[Stored records]
□ □ □ □ □ □ □
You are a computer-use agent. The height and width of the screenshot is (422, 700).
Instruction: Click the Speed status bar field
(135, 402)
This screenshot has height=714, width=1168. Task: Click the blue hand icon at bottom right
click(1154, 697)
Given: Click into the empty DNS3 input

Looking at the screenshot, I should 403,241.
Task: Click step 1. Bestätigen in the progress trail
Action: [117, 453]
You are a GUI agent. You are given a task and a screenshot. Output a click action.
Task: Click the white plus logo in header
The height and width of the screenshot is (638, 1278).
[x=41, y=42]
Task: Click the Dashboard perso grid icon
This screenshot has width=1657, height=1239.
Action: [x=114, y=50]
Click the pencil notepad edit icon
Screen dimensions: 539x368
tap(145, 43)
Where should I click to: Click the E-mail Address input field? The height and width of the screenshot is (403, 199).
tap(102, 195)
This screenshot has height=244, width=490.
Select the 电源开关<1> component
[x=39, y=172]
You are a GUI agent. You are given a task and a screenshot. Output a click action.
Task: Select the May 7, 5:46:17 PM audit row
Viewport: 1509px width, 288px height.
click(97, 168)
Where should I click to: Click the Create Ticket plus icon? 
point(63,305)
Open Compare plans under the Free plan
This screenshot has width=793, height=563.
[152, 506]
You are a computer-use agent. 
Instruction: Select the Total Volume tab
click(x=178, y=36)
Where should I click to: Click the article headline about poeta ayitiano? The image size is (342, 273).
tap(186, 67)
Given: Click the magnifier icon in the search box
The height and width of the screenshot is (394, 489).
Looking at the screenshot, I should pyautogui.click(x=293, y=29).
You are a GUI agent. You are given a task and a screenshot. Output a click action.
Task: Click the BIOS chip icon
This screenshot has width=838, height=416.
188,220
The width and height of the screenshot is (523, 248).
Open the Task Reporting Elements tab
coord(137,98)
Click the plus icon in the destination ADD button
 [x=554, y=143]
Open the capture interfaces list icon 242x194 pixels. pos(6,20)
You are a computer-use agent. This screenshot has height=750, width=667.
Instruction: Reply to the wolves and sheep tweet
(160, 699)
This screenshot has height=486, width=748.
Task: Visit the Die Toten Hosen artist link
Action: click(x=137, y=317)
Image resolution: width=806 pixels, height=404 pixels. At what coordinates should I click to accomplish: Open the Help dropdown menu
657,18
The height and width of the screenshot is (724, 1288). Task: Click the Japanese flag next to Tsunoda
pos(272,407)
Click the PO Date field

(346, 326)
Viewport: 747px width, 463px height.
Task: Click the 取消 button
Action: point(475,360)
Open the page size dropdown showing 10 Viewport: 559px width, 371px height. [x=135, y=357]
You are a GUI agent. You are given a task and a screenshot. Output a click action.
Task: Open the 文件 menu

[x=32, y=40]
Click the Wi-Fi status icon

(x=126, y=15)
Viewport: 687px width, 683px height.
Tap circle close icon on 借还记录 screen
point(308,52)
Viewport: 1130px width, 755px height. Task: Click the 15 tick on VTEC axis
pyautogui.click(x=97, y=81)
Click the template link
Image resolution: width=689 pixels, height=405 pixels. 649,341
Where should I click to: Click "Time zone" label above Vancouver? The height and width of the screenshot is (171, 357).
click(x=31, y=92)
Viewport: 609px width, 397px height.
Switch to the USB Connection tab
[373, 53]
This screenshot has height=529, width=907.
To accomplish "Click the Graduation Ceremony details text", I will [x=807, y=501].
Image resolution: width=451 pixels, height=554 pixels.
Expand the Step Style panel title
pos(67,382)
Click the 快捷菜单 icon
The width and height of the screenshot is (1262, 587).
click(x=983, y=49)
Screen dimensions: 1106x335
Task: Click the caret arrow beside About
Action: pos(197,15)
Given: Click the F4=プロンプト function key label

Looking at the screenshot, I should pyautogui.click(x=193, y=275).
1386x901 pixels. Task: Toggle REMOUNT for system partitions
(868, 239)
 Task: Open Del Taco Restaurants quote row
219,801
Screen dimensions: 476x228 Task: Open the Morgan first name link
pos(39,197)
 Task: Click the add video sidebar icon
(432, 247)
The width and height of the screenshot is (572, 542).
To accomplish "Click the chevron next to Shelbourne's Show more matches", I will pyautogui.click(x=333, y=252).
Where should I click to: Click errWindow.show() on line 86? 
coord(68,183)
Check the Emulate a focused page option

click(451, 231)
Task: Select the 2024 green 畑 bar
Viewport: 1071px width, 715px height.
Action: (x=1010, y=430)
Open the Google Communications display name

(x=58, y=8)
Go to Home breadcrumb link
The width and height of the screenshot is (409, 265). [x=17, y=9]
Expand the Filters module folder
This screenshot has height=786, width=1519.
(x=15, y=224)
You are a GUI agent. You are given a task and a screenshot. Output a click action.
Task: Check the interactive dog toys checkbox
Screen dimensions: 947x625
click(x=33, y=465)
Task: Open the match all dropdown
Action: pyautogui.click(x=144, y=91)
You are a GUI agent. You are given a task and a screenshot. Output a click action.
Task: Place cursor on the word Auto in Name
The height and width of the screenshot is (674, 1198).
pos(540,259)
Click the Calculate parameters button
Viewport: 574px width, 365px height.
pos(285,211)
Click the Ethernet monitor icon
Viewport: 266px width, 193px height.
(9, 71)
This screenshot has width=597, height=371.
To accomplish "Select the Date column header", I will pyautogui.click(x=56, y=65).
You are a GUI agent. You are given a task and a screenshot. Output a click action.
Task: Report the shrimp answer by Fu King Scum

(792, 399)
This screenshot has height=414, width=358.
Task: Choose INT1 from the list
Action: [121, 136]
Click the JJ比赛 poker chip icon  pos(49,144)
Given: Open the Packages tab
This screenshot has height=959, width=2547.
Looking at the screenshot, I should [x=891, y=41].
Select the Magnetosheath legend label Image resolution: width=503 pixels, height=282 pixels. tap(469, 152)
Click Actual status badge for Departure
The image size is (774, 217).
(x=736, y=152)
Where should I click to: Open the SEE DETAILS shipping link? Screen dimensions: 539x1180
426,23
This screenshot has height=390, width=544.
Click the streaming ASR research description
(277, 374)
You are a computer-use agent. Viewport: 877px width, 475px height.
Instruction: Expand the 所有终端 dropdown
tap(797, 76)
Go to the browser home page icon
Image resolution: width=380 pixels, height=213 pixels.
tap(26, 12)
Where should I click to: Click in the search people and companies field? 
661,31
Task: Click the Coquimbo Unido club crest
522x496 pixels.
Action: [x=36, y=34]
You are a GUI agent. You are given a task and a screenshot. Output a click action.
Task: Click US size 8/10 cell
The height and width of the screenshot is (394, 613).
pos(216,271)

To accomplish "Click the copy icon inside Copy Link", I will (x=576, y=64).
□ □ □ □ □ □ □
- ASSIGNMENT:
Copy the lines from the entries above in which the word "computer" appears.

- ANSWER SPACE:
You are a computer-use agent. The height and width of the screenshot is (422, 700).
You are a computer-use agent. 
You are a computer-use agent. This screenshot has height=750, width=667.
You are a computer-use agent. Viewport: 877px width, 475px height.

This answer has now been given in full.